Reading Between Nehalem Lines

After the splashy launch of Intel's new chip architecture, many questions remain.

Now that "Nehalem" is no longer under Intel's hat, after its March 30 launch, there are a couple of housekeeping issues to take care of.

First of all, what's up with Intel's Itanium platform?

The thorny question of Itanium-based servers came up at the Nehalem launch, held at Intel headquarters in Santa Clara, Calif. Intel's Pat Gelsinger, senior vice president and general manager of the Digital Enterprise Group, said Nehalem was the most important processor since the Pentium Pro, which was announced nearly 10 years ago.

Gelsinger also said that he expects not to make a similar announcement for another 10 years. Gelsinger did mention a couple of upcoming milestones for the Itanium platform, but it was clear that the focus now and for the foreseeable future is on Nehalem-based systems development.

Speaking of the near future, much of Nehalem's whiz-bang power efficiency, compute productivity and virtual machine workload migration was made possible using VMware's ESX 4.0, which is still in beta.

To keep this in perspective, it's not likely that IT managers will even begin to buy Xeon 5500-based systems in bulk until well after the general release of ESX 4.0. However, as I pointed out in my technical analysis of server virtualization on Xeon 5500 series CPUs, VMware will present the lowest-common-dominator processor in a VMware VMotion cluster. So, when you're ready to take advantage of Nehalem's Turbo mode, simultaneous multithreading and double the addressable RAM (over previous generations), IT managers will need to segregate Xeon 5500 series systems.

The funny thing about hardware is that it is physical. To take advantage of the new performance-enhancing features, actual new hardware will need to be purchased and installed.

IT managers who want to implement Xeon 5500 series-based systems will need to take a close look at lease expiration and full depreciation dates of existing equipment. Otherwise, all the money saved in reducing utility costs and increasing performance could easily be lost. Fully populating a server with the 144GB of RAM that Intel currently puts forward as the recommended maximum is a very large capital cost compared with tricking out a Xeon 5400 series-based system.

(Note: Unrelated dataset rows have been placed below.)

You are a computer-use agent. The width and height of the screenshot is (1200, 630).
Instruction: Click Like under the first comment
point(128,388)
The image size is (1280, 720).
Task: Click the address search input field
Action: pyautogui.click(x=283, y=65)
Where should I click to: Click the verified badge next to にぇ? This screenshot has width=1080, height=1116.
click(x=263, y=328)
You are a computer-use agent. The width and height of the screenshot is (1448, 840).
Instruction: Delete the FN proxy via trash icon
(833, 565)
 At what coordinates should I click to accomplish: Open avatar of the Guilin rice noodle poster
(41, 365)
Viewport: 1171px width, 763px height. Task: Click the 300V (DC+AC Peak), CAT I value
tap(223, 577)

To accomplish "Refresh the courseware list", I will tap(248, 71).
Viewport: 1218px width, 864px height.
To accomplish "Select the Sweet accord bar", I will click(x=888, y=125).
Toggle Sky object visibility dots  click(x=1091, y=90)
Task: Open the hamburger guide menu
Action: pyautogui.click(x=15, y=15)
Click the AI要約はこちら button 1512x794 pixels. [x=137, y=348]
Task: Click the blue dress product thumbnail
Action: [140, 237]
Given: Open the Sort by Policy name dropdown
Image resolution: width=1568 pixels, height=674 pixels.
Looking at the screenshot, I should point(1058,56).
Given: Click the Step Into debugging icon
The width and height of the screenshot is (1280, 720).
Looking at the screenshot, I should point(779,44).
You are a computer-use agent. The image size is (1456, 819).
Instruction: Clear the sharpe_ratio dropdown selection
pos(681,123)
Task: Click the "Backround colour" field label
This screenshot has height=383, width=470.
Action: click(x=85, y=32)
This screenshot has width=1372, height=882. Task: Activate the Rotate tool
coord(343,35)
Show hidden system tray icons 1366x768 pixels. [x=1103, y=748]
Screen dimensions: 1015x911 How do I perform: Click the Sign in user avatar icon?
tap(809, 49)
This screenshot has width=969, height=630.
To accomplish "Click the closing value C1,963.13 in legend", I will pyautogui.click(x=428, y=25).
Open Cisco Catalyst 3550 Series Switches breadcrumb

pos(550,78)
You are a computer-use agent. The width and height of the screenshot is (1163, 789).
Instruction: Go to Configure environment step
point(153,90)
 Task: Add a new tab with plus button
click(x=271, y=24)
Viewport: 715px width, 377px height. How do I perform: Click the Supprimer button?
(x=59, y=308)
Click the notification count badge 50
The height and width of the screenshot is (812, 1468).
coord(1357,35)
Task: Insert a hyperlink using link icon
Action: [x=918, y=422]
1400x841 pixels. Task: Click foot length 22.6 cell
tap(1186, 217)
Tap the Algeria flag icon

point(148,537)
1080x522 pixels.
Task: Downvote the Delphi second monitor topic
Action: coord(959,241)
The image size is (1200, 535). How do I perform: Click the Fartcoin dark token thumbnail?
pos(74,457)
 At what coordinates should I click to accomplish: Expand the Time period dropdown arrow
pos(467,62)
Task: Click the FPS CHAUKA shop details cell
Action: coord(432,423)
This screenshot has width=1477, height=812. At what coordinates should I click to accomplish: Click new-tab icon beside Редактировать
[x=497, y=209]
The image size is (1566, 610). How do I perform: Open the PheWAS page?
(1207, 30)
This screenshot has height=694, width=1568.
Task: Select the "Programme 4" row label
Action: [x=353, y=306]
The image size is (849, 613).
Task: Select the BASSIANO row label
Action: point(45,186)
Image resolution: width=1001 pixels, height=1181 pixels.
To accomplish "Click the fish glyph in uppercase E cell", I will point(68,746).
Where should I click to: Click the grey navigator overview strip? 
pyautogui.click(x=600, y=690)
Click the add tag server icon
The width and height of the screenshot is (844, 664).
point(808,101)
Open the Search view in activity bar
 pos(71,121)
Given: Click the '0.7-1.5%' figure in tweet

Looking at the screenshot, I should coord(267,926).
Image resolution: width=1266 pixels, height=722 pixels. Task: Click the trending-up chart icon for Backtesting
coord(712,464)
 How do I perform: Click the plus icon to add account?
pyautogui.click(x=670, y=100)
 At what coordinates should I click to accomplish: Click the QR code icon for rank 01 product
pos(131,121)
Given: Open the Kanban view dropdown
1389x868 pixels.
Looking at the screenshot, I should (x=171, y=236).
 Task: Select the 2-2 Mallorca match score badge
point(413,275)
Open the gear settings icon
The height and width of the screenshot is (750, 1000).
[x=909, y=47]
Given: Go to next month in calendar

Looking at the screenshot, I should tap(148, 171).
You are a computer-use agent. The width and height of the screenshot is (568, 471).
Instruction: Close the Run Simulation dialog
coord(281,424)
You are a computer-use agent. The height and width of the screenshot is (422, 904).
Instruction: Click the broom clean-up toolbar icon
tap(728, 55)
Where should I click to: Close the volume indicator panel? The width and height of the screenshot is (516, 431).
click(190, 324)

As with any data center server purchase, the devil is in the details. In the case of the Xeon 5500 series, not all SKUs will come with simultaneous multithreading, a feature that will be advantageous to virtualized applications. And how much effort will be required to retrofit applications to take advantage of simultaneous multithreading?

In a couple of years, most of these housekeeping details will be tidied up, but for those IT managers who are making strategic decisions today, remember that behind all this chip innovation is the next phase of data center implementation and application development.